続きは甘く優しいキスで

22.まさかの事態

来週末、各支社から事務の担当者たちを集めて、管理部主催の研修会が開かれることになっていた。新年度から導入する新たなシステムに関する内容が主だったが、せっかくの機会だからと、事務フローなどについての勉強会も併せて予定されている。ちなみに総務側の講師は今野が務める。彼にはその前の新システムの研修会にも参加してもらい、後日管理部の皆んなにフィードバックしてもらうことになっていた。

研修会の資料準備は総務課が担当する。それに加えて総務課としての資料の準備も必要で、手分けして作業を進めてはいたが通常業務もあるから、皆なかなかに忙しい。最終的な取りまとめは田苗、それをコピーして完成させるのは私、と仕事が割り当てられている。

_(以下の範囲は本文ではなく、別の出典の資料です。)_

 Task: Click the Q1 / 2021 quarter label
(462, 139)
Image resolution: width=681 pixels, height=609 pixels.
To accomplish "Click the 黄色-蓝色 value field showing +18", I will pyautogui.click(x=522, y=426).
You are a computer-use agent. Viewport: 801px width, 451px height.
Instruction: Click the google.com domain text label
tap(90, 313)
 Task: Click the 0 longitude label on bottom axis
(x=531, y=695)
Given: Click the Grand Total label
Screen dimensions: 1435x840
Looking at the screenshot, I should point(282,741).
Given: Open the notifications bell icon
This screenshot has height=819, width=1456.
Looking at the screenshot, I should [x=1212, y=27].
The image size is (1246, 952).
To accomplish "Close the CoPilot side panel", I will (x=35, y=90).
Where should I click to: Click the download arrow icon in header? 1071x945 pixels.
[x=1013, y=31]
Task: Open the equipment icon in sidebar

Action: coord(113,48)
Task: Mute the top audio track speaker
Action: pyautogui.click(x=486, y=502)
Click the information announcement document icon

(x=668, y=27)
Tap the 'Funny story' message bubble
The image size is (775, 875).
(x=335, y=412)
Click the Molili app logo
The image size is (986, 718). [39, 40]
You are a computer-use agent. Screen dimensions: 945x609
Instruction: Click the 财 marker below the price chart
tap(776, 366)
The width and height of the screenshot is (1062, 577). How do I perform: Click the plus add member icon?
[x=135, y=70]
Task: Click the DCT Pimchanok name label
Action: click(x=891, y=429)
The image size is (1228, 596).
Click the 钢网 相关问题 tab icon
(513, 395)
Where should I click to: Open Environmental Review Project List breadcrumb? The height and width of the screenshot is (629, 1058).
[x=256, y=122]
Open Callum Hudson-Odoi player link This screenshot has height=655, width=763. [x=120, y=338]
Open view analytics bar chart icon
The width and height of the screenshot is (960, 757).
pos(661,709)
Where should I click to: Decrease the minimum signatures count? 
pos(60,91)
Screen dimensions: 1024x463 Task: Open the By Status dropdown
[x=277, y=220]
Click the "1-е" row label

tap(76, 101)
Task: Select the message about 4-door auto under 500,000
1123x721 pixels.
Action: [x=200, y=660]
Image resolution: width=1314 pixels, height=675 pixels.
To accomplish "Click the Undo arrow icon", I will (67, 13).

そして今日になって、ようやく田苗の元にすべてのデータが集まった。あとはコピーをしてまとめるだけだ。

そんなわけで、私はコピー室にいた。

ここはオフィスと繋がった小部屋になっていて、コピー機二台と作業台などが置かれている。

コピー機は、動き始めて最初のうちは、順調に紙を吐き出していたのだが、残りあと数セットという所で紙詰まりを起こしてしまった。

「あと少しなのに。最近調子が悪いのよね……」

ぶつぶつと文句を言いながら、コピー機の引き出しの前にしゃがみこむ。手順に沿ってコピー機のあちこちを開け閉めしては中を確認する。白い紙の端が見えて手を伸ばした。

「なかなか取れないな……」

私は目の前に作業に集中していた。だから気づかなかった。自分の真後ろに太田が立ったことに。

「笹本」

その声に全身が緊張で強張った。

すぐそこには皆んながいる。大丈夫――。